*AUSGANGSTEXT:*
- - -

Coronavirus: Schweizer Tourismus-Chef glaubt nicht an zweites Ischgl
Der Schweizer Sonderweg betreffend Wintersport macht unseren Nachbarn Sorgen. Der höchste CH-Touristiker winkt ab: «Ein zweites Ischgl schliessen wir aus!»
Das Wichtigste in Kürze
- Die Schweiz sorgt mit dem Sonderweg im Ski-Zoff für Unmut bei unseren Nachbarländern.
- Der höchste Schweizer Touristiker versucht nun die Wogen zu glätten.
- Martin Nydegger verspricht «Winterferien in der Schweiz werden sicher sein»
Italien, Deutschland und Frankreich verlangen, dass alle Skigebiete in Europa bis zum 10. Januar geschlossen werden sollen. Die Schweiz wählt jedoch einen Sonderweg, weshalb der Druck von der EU auf den Bundesrat täglich zunimmt.

- - -

*GESAMMELTE DATEN:*

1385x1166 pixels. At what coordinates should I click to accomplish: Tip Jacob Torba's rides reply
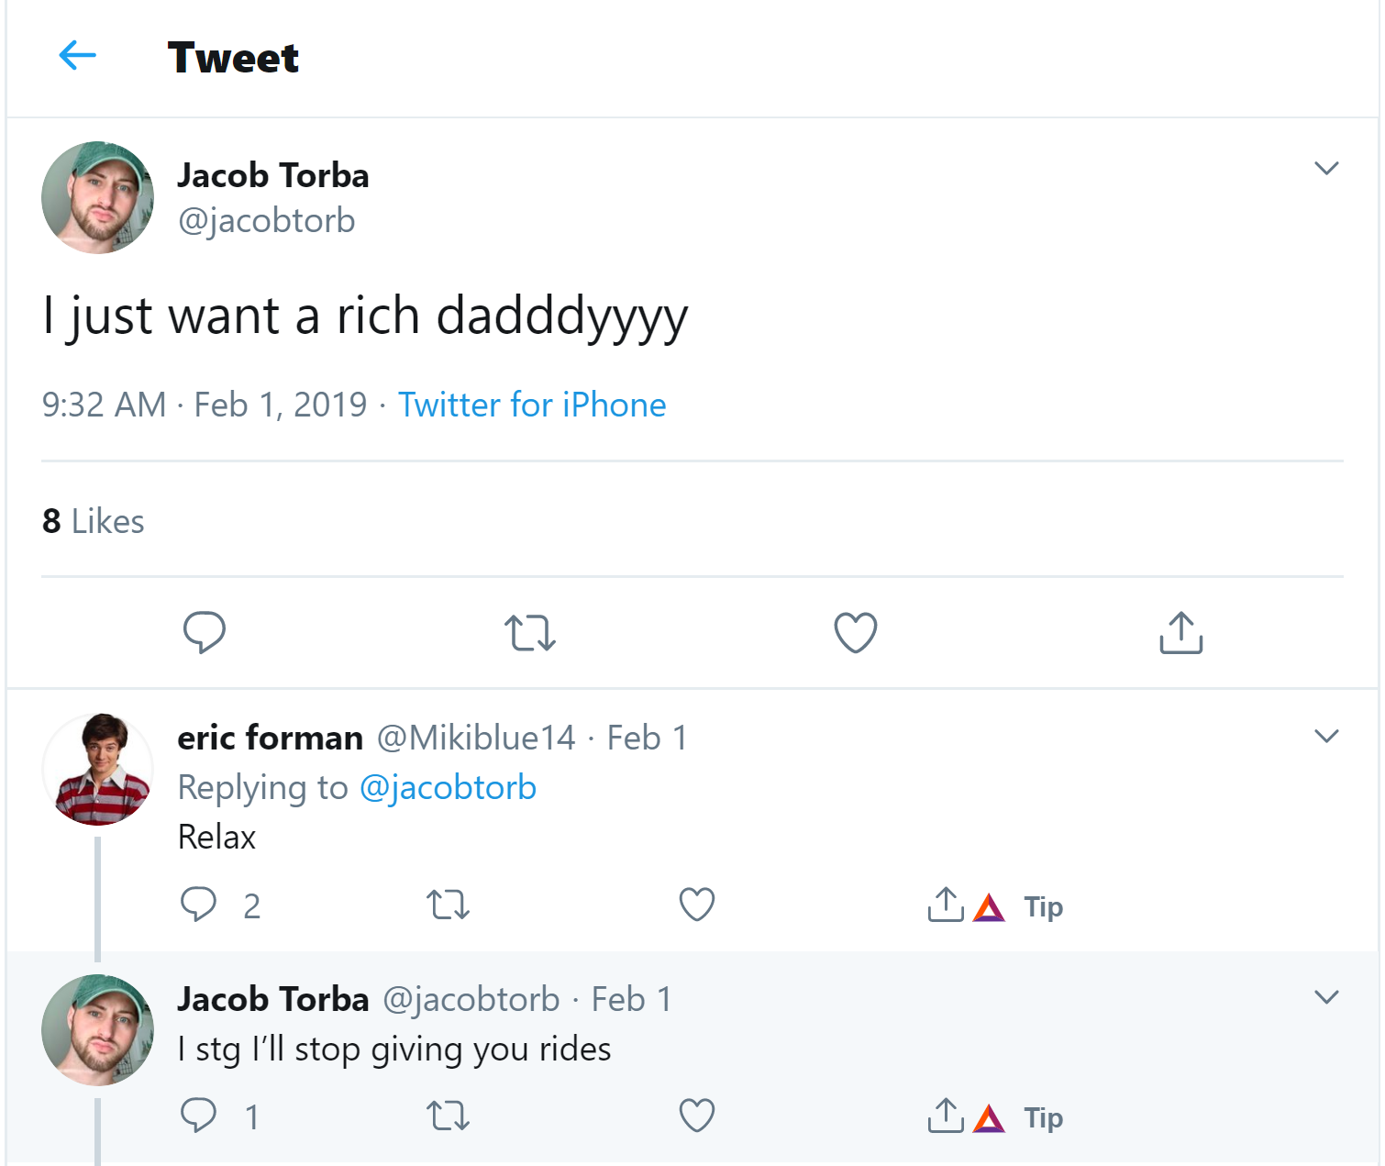point(1019,1118)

- - -

*ZU ERLEDIGENDE AUFGABE:* Schreibe den Artikel über den Schweizer Sonderweg beim Wintersport im Anschluss an seinen letzten Satz weiter. Die Auflistung wird hier nicht gebraucht.

*DEINE ANTWORT:*
Am Montag präsentierte Gesundheitsminister Alain Berset deshalb den betroffenen Kantonen einen neuen Verordnungsentwurf. Darin enthalten sind weitere Corona-Verschärfungen, welche aber bei den Skigebieten gar nicht gut ankommen.
Der Bund erwähnt in dem Papier jedoch nicht nur weitere Schutzmassnahmen, sondern warnt auch von einem möglichen Reputationsschaden. Oder einfacher ausgedrückt: Sollten die auferlegten Massnahmen nicht eingehalten werden, könnte ein zweites Ischgl drohen.
«Acht Monate klüger seit Ischgl»
Ist der Widerstand gegen das weihnachtliche Skivergnügen wegen des österreichischen Frühjahrs-Hotspots berechtigt? «Nein, das glauben wir nicht», findet zumindest Martin Nydegger, der Direktor der Marketing-Organisation Schweiz Tourismus.
Der höchste Touristiker der Schweiz gab am Dienstagabend der SRF-Newssendung «10vor10» ein Interview und meinte: «Man darf nicht vergessen, dass Ischgl alle überrascht hat.» In der Zwischenzeit sei man doch «acht Monate klüger», so Nydegger.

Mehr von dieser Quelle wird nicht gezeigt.